Но вопрос о нравственных качествах личности ученого есть часть более общей проблемы взаимоотношения знания и нравственности. Так, собственно, и осмысливается он общественным сознанием, и выступает практически, ситуативно, в реальной действительности. Грамотный зритель знает, что Галилей прославился в науке открытием законов движения падающих тел, создав целую отрасль механики – динамику, а также формулой принципа относительности инерционного движения, получившего в теории относительности А. Эйнштейна принципиально иное применение, чем в классической физике. Знает он и о том, что церковь совсем недавно, с опозданием на несколько столетий, признала публично свою неправоту и вину в деле с осуждением Галилея. Кажется, все ясно в истории с "отречением" великого физика и нет нужды ворошить прошлое. Однако сегодняшний зритель знает и другое, с чем и приходит в театр. Знает, что, по сравнению с временами Галилея, век, гордо именующий себя "эпохой научно-технической революции", своими "чисто" физическими, биологическими, химическими и прочими открытиями ставит под вопрос существование всей цивилизации человечества. Может быть, поэтому интерес к науке и фигуре ученого не только не снизился, но многократно обострился.
Кроме пласта личностного, "поведенческого" в истории Галилея имеется еще и пласт надличностный (или внеличностный), связанный с общественными судьбами науки и ее гуманистической миссией в современную эпоху. Век нынешний настолько поднял авторитет и престиж науки, что наряду с реальными надеждами и оправданными ожиданиями породил массу упований и преувеличений по поводу ее возможностей, прерогатив и перспектив развития. Вопрос о том, что наука может и чего она не может, на что человечество вправе надеяться в связи с развертывающейся научно-технической революцией и что относится к области несбыточного, завораживающих иллюзий, обсуждается в последние годы весьма активно и имеет разные аспекты.
Современная наука совсем не та, что была во времена Галилея, изменилось и отношение к ней как широких кругов общественности, народа, так и самих ученых. Наука перестала быть "личным делом" ученого. Она входит теперь в доходы и расходы всего общества.
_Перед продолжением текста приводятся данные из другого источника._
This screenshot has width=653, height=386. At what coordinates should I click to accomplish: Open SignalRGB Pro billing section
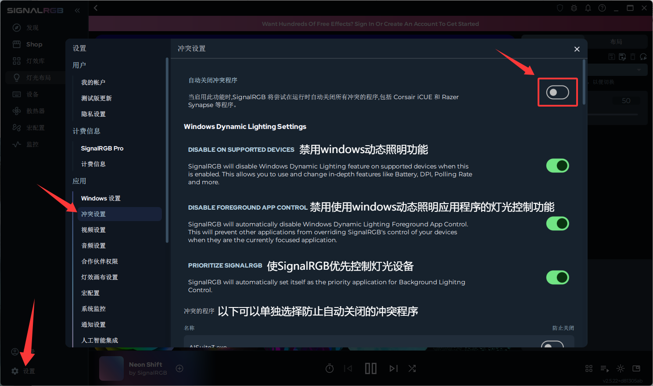102,148
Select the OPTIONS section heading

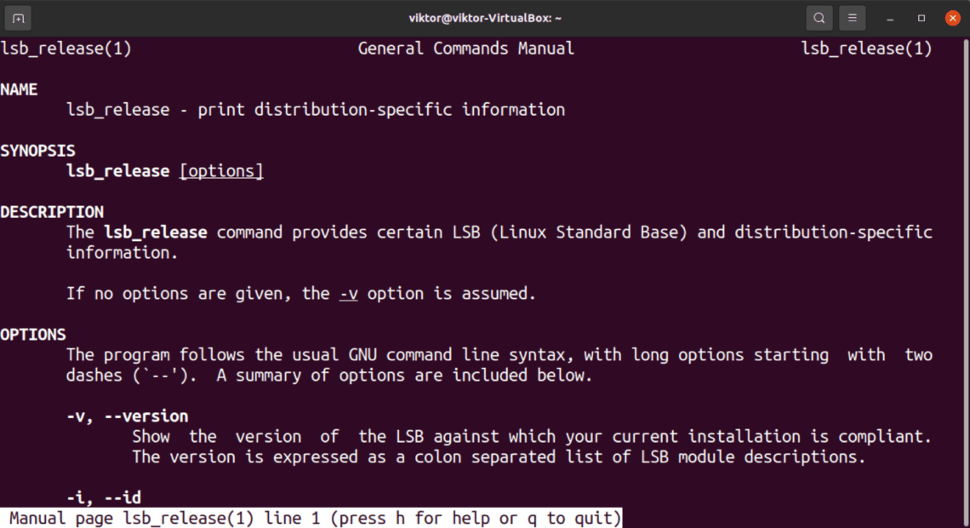tap(33, 334)
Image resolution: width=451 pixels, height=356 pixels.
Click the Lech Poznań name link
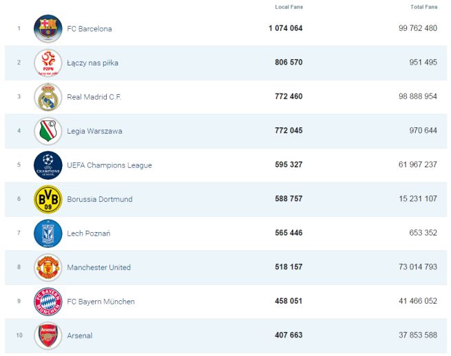(89, 233)
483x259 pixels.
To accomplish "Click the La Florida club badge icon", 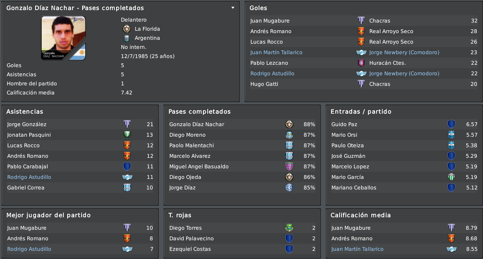I will (x=127, y=29).
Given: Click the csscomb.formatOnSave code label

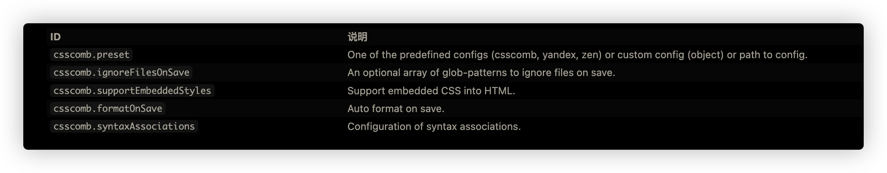Looking at the screenshot, I should [107, 109].
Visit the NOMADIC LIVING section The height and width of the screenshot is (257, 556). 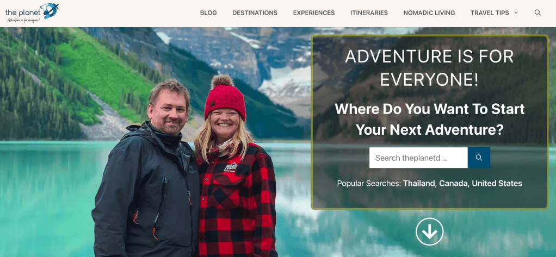[429, 12]
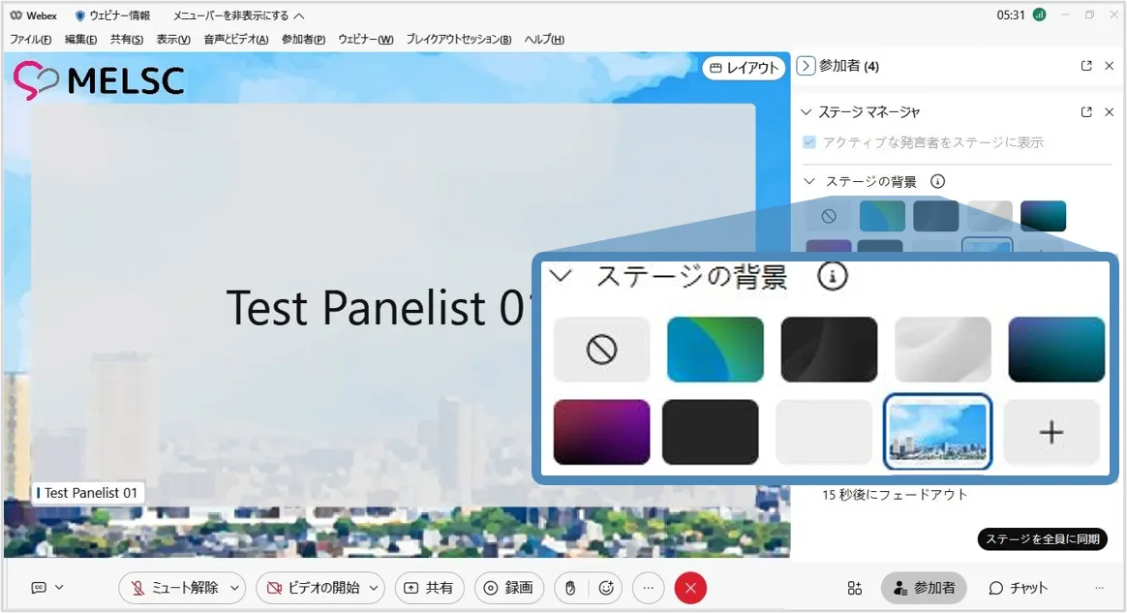Image resolution: width=1127 pixels, height=613 pixels.
Task: Pop out the ステージ マネージャ panel
Action: coord(1086,112)
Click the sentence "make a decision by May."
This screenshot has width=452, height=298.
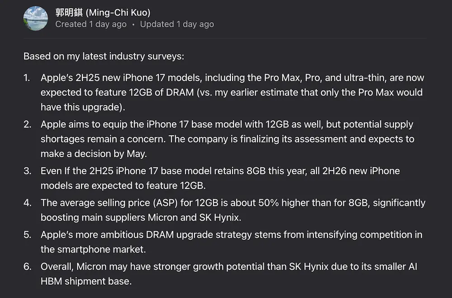coord(94,154)
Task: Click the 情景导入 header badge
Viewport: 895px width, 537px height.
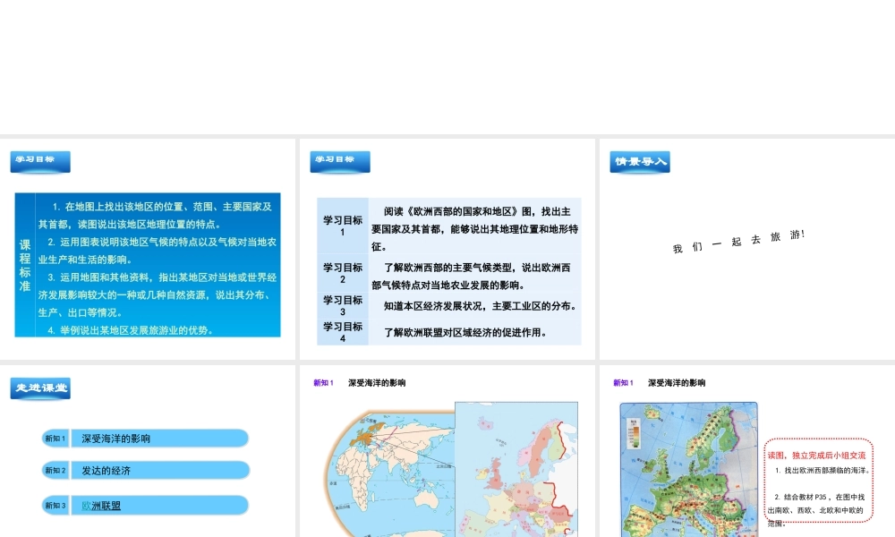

Наука неслышно и невидимо переходит в технику, непосредственно в производство, меняет повседневный быт людей, занимает лидирующее положение в иерархии общественного сознания. От успехов науки и техники в немалой степени зависит прогресс человеческой цивилизации, благосостояние и культурный рост людей. Но бесспорно и другое. Современная наука, развивающаяся под очевидным воздействием внутренних (общественного строя, уровня развития материального и духовного производства и т. д.) и внешних (международной политики государства, состояния взаимоотношений с другими странами мира и т. д.) факторов, превратилась в силу, с которой вынуждены считаться все, ибо великие научные открытия и изобретения могут быть использованы в антигуманных военных целях. И не удивительно, что все большее число людей начинает задумываться над вопросами, ранее составлявшими привилегию лишь узкого круга профессионалов-философов. В чем состоит гуманистическая миссия науки, каково ее отношение к благу и счастью человека? Способно ли общество справиться с вызванными ею к жизни материальными и духовными силами? "Управляема" ли наука и возможен ли контроль за использованием научных достижений? [См.: Наука и нравственность. М., 1971, с. 11.]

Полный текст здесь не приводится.